Clearly, this global Wikipedia cannot be achieved simply by hoping that there will be enough volunteers to write all the million articles in all the languages. In any case, this goes against everything that free software has taught us - that the trick is to build on the work of others, rather than re-invent everything each time (as proprietary software is forced to do). This means that most of the articles in non-English tongues should be based on those in English. Not because English is "better" as a language, or even because its articles are "better": but simply because they are there, and they provide the largest foundation on which to build.

A first step towards this is to use machine translations, and the new Wikipedia search engine Qwika shows the advantages and limitations of taking this approach. Qwika lets you search in several languages through the main Wikipedias and through machine-translations of the English version. In effect, it provides a pseudo-conversion of the English Wikipedia to other tongues.

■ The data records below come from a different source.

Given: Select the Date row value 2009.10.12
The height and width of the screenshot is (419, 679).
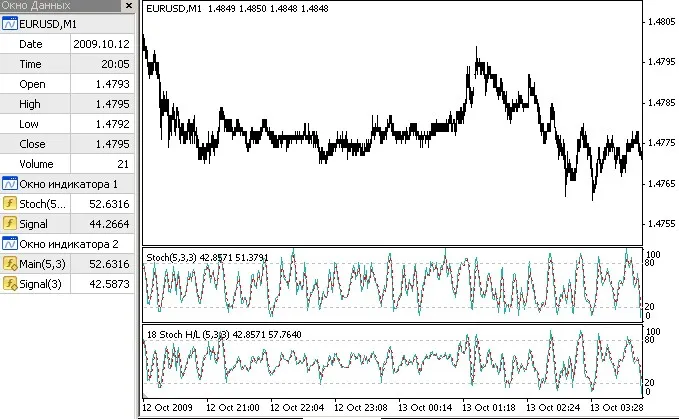Looking at the screenshot, I should pos(99,44).
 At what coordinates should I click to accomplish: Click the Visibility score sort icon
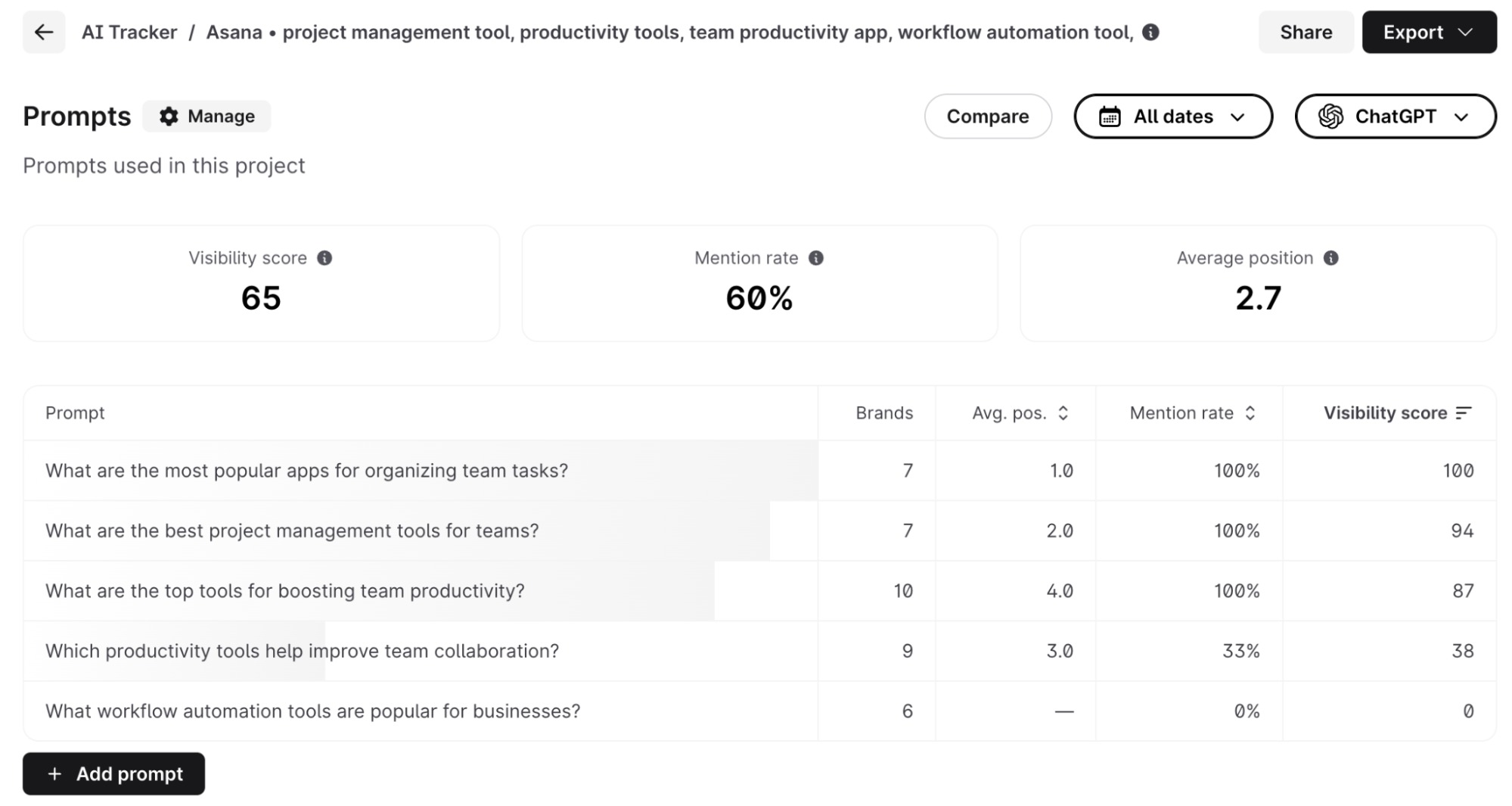point(1464,413)
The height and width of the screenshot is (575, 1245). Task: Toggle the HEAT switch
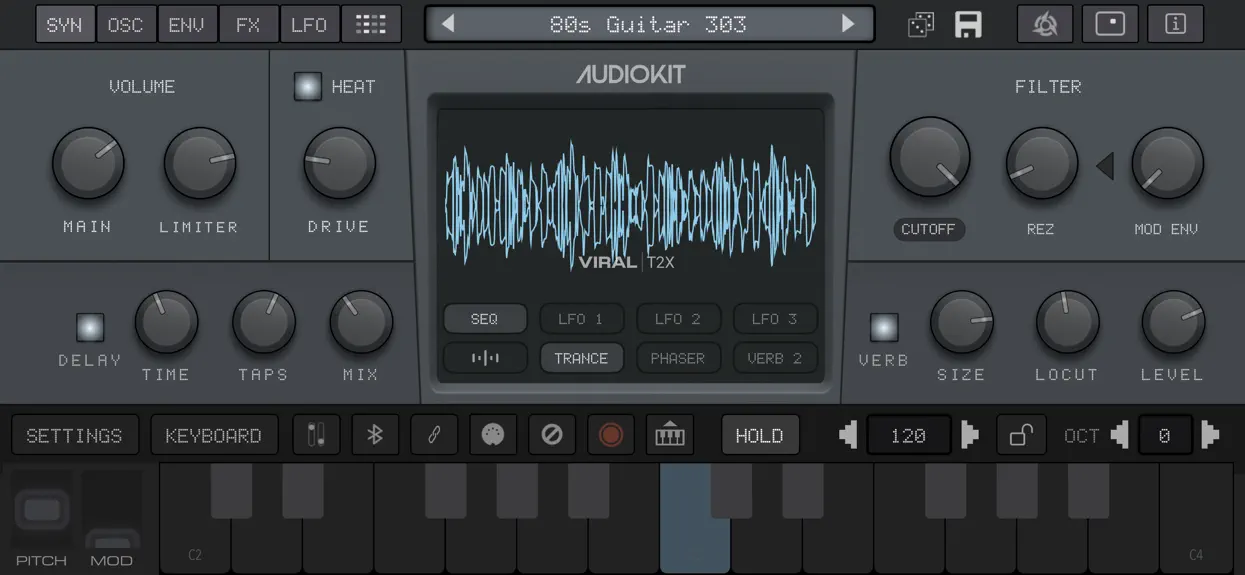(x=308, y=87)
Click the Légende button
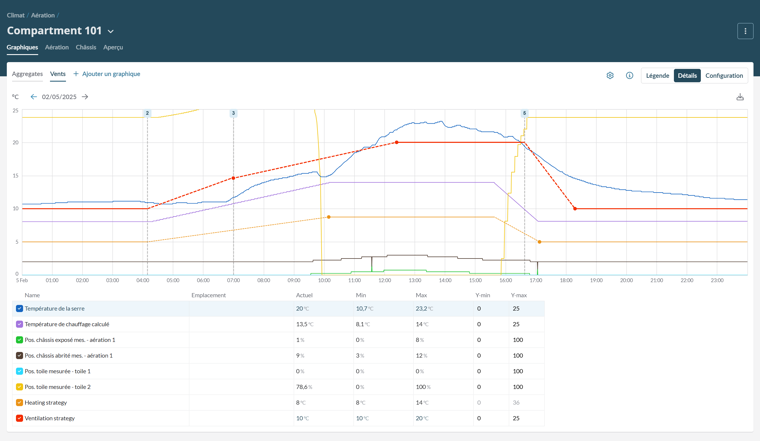The image size is (760, 441). (x=657, y=76)
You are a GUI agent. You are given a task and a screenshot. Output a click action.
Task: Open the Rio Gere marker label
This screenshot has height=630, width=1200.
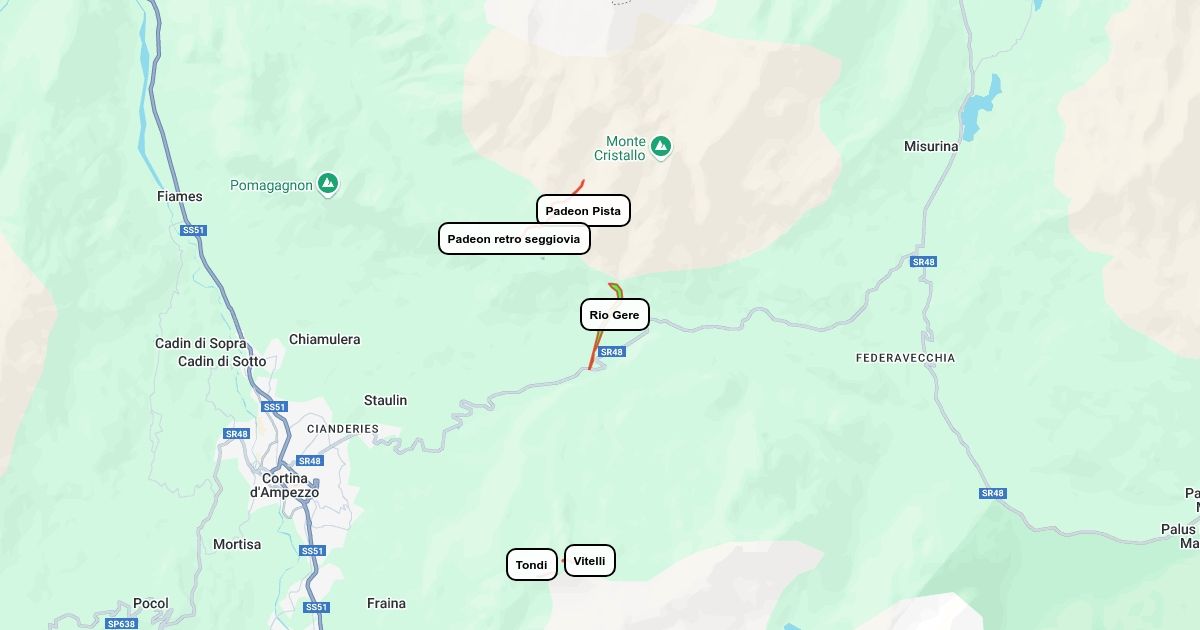pos(615,315)
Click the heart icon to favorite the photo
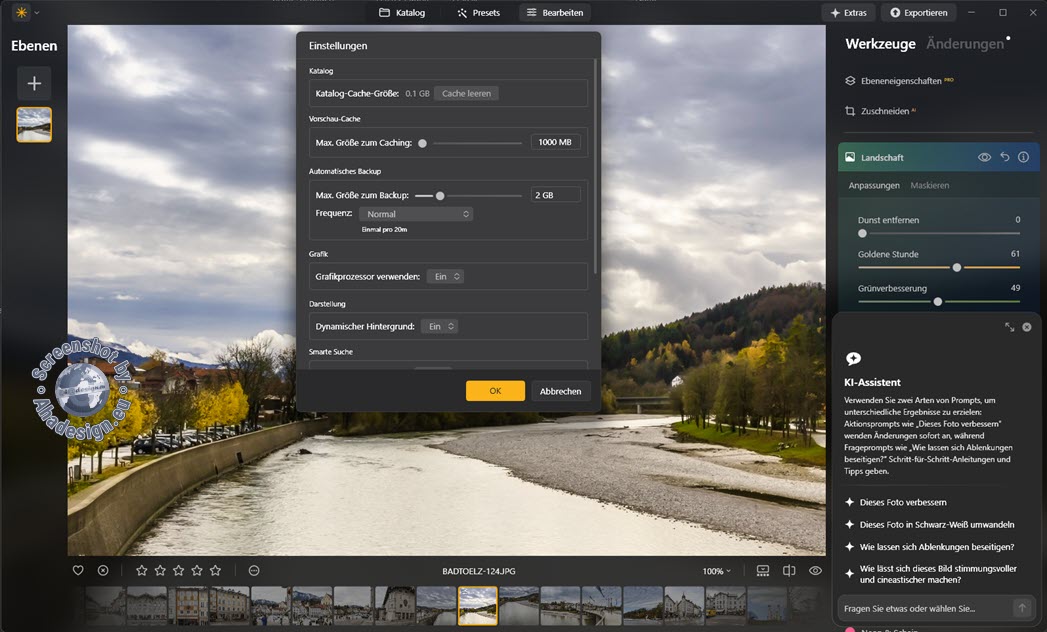Screen dimensions: 1047x632 tap(77, 570)
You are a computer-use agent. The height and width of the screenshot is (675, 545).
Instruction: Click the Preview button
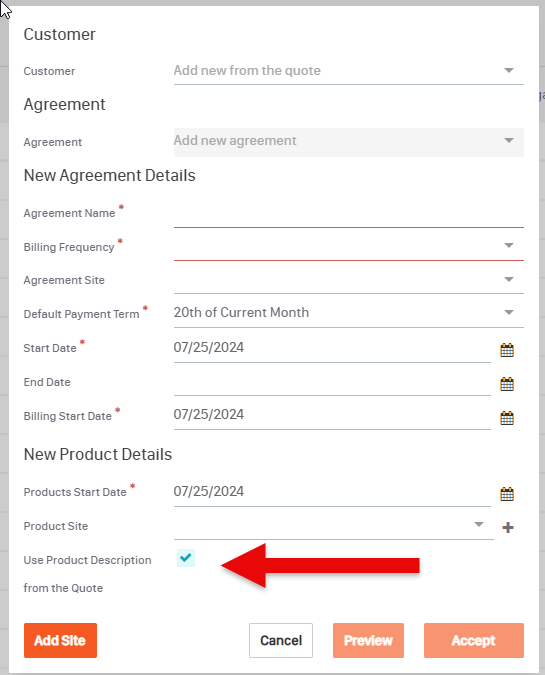click(368, 640)
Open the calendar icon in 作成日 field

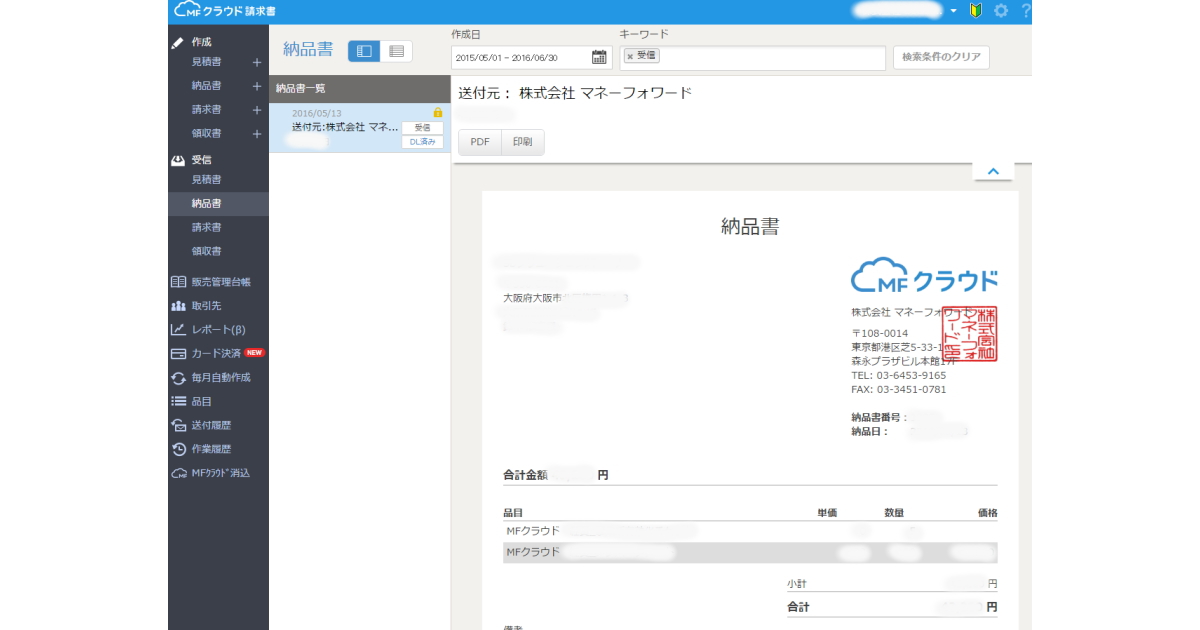tap(599, 58)
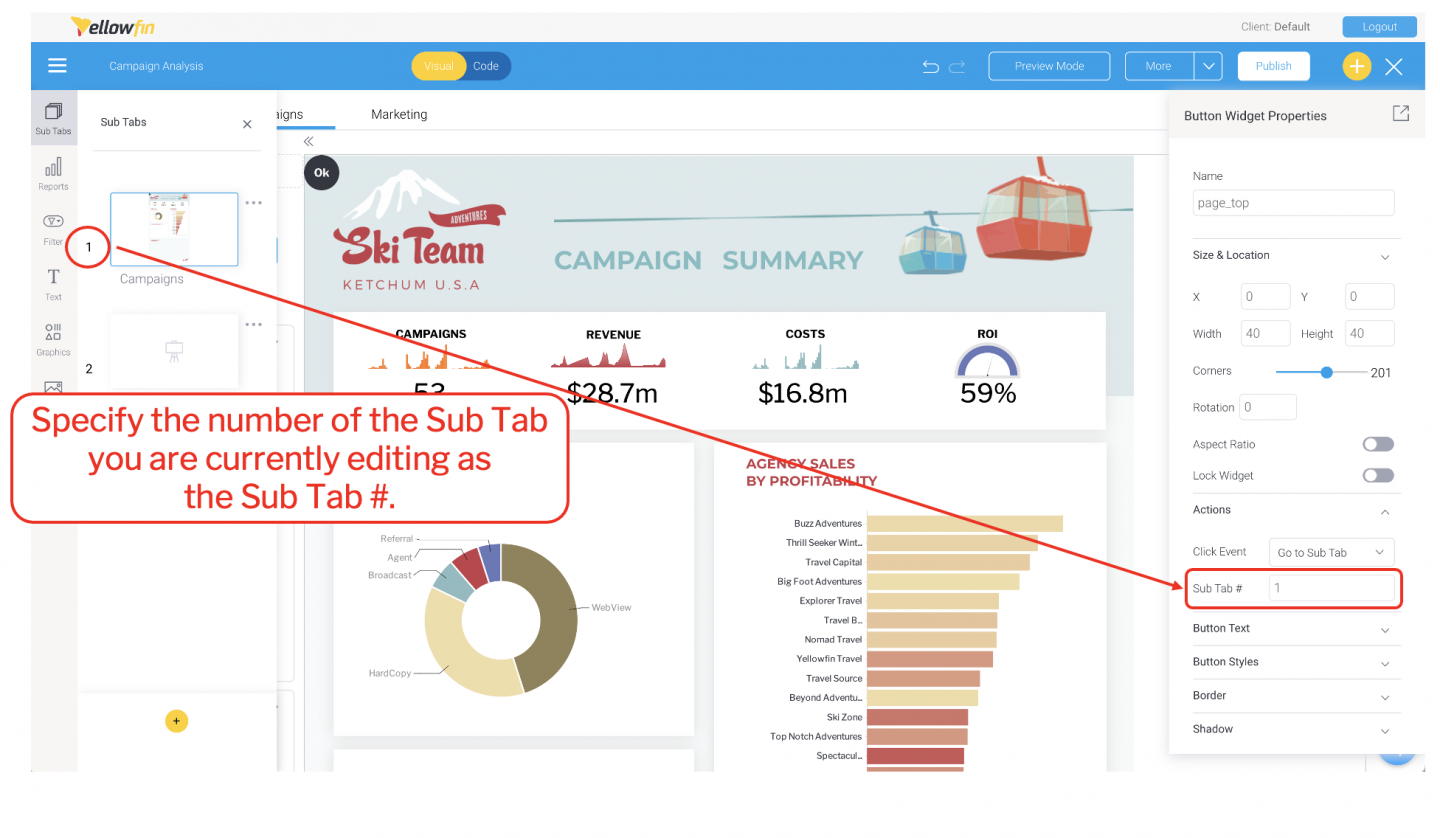This screenshot has width=1440, height=838.
Task: Switch to the Marketing tab
Action: (399, 114)
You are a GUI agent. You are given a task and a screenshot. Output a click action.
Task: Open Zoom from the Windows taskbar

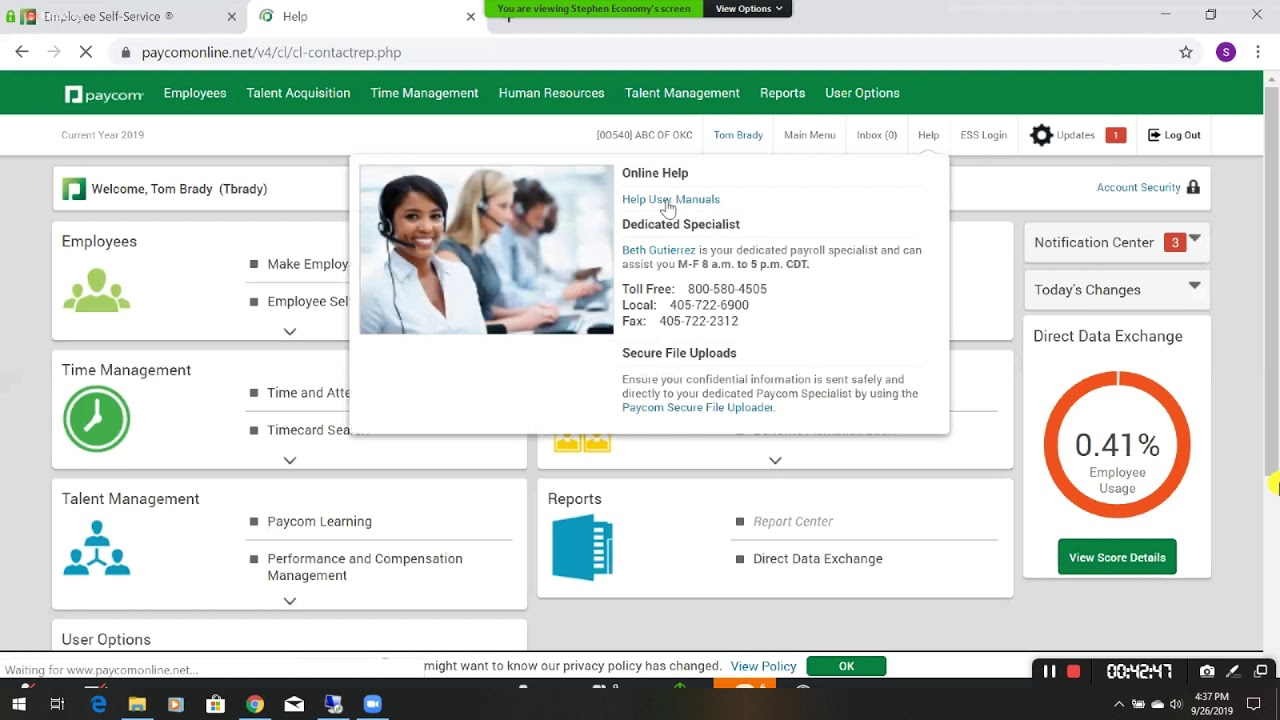click(372, 704)
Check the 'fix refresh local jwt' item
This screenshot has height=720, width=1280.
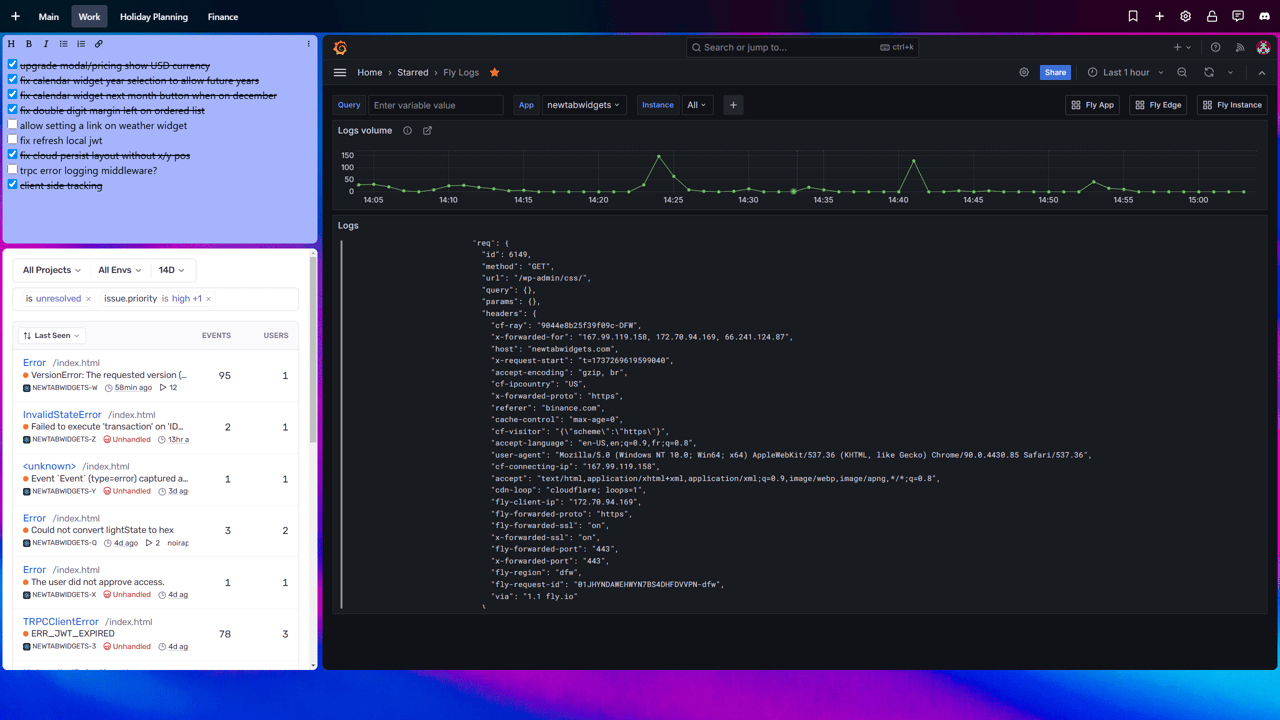[13, 140]
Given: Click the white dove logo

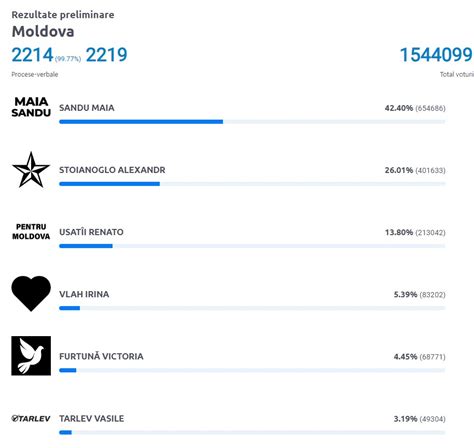Looking at the screenshot, I should [x=31, y=356].
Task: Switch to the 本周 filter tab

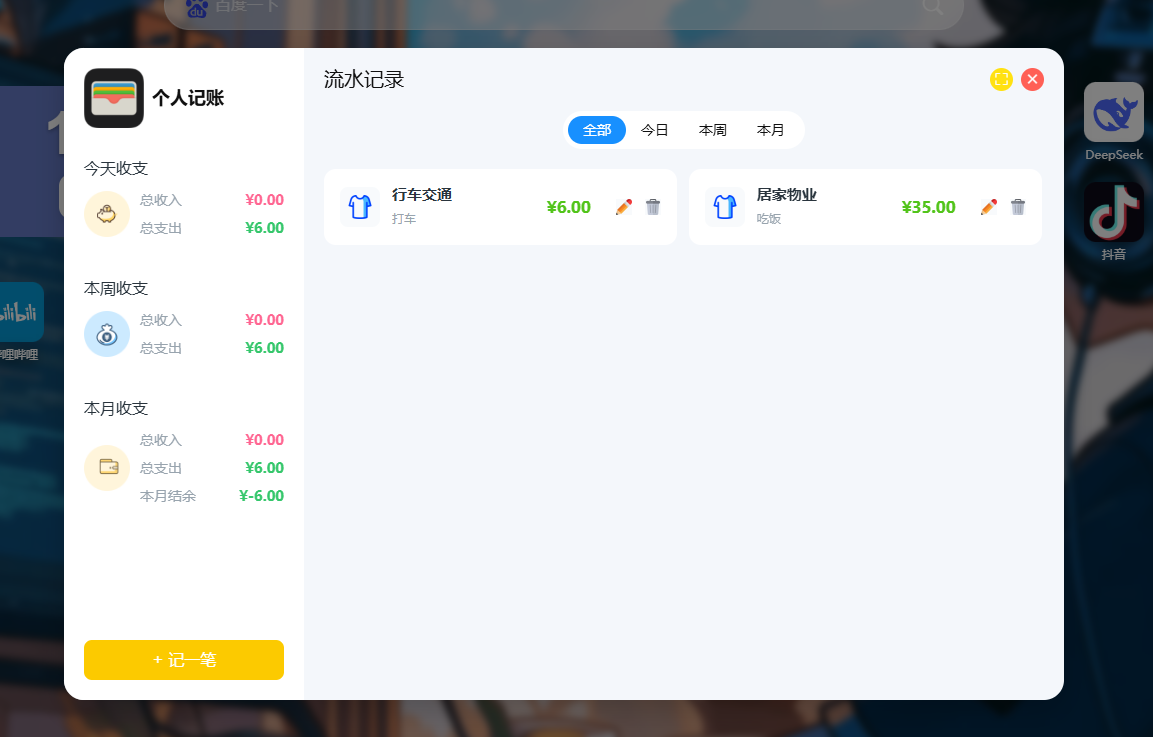Action: point(713,130)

But what is needed is something more thoroughgoing, something formal - a complete system for expediting the translation of all of the English-language articles into other languages. And not just a few: the system needs to be such that any translator can use it to create new content based on the English items. The company behind Ubuntu, Canonical, already has a system that does something similar for people who are translating open source software into other languages. It's called, appropriately enough, Rosetta.

Now that the MegaWikipedia is in sight - for Anglophones, at least - it would be the perfect time to move beyond the succerssful but rather ad hoc approach currently taken to creating multilingual Wikipedia content, and to put the Net's great minds to work on the creation of something better - something scalable: a Rosetta for the MegaWikipedia.

What better way to celebrate what is, for all the qualifications above, truly a milestone in the history of open content, than by extending it massively to all the peoples of the world, and not just to those who understand English?